Les malwares UEFI sont, jusqu’à récemment, restés très théoriques. Il ne faut pas imaginer l’UEFI comme un système avec une sécurité faible. Les différents constructeurs de cartes mères ont bien compris que ce micrologiciel est un élément déterminant de la sécurité de leur système. C’est pourquoi les malwares UEFI nécessitaient généralement trop de prérequis pour être applicables à grande échelle.

 

Figure 7 : Frise historique des rootkit sur BIOS, présentation de Alex Matrosov.

 

Pourtant cette manière de voir les choses a récemment drastiquement changé. Le logiciel Lojack est un logiciel d’antivol avec une option de persistance. Cela signifie qu’il survit à la réinstallation d’un système d’exploitation. Pour cela, il possède un module UEFI lui permettant une survivabilité à toute épreuve. En Mai 2018, une infection sur celui-ci est décrite dans le Blog d’Arbor Network, compromettant la totalité des systèmes qu’il équipe. Une partie de l’infection à lieu au sein du micrologiciel. Le premier véritable malware UEFI est né.
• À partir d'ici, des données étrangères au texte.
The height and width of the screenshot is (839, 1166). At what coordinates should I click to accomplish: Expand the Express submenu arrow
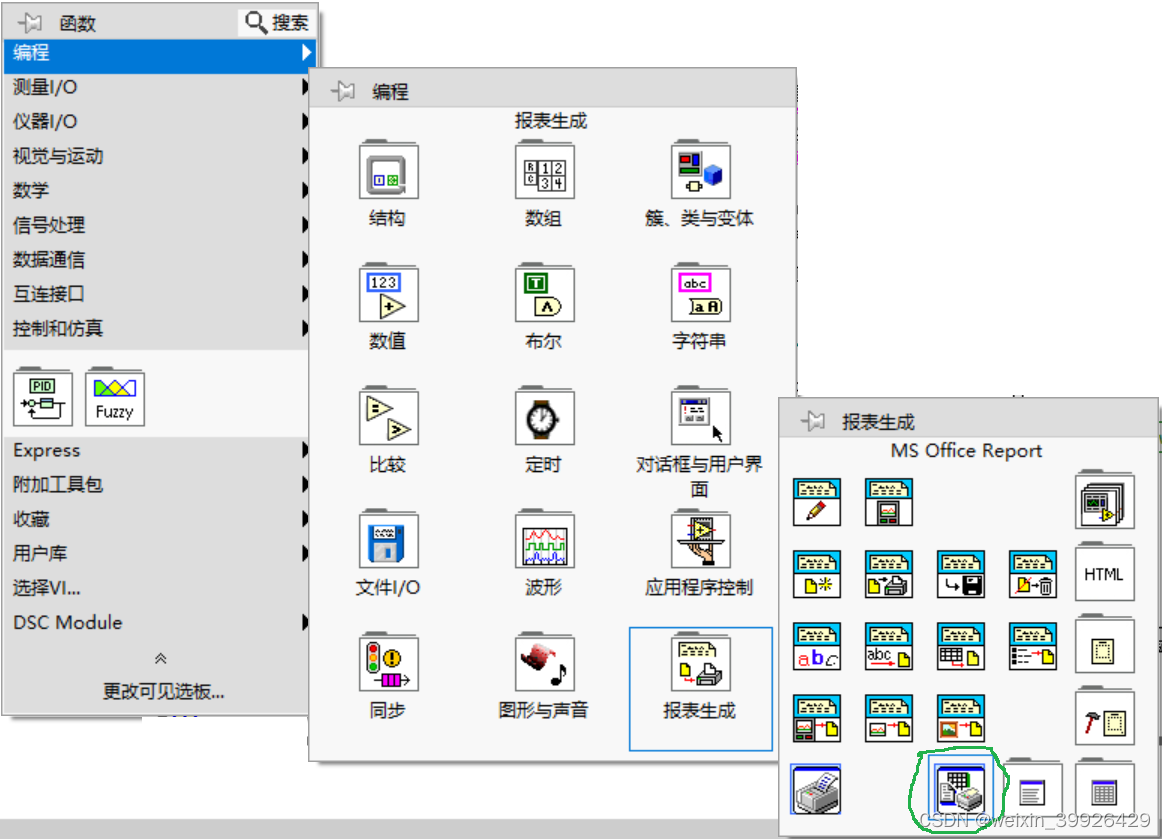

Son nom est Lojack.

 

L’infection avait pour objectif de mettre une backdoor, qui était exploitable si le « Secure Boot » n’était pas mis en place.
Depuis les recherches autour de l’UEFI ont explosé. Les conférences autour de celui-ci se sont multipliées. En 2018, la conférence phare de la Black Hat le concernait. On retrouve même certains documents de la NSA disponibles, dans les fuites de Snowden, sur le site WikiLeaks montrant la présence et l’exploitation de certaines failles. On peut notamment citer le Hook de la fonction ExitBootService permettant de mentir sur la mémoire RAM du système d’exploitation.

 

 

7) Conclusion
Mais quelles sont les réponses à ces attaques ? Bien qu’existantes, elles se retrouvent très vite limitées. L’antivirus ne peut rien effectuer sur le micrologiciel car celui-ci est antérieur à son lancement. Le Secure Boot offre une protection intéressante, cependant cela n’exclue pas tous les types attaques. Les quelques utilitaires de sécurité permettant une analyse de l’UEFI sont très vite limités par les spécificités des constructeurs apportées à la norme. La meilleure défense réside finalement dans la protection physique de son ordinateur. Cependant, le problème de détection de malware comme Lojax reste toujours présent. Les véritables réponses à tous les types d’attaques UEFI restent encore à être apportées.

 

 

Figure 8 : Photo d’un système de rançonnage sur UEFI.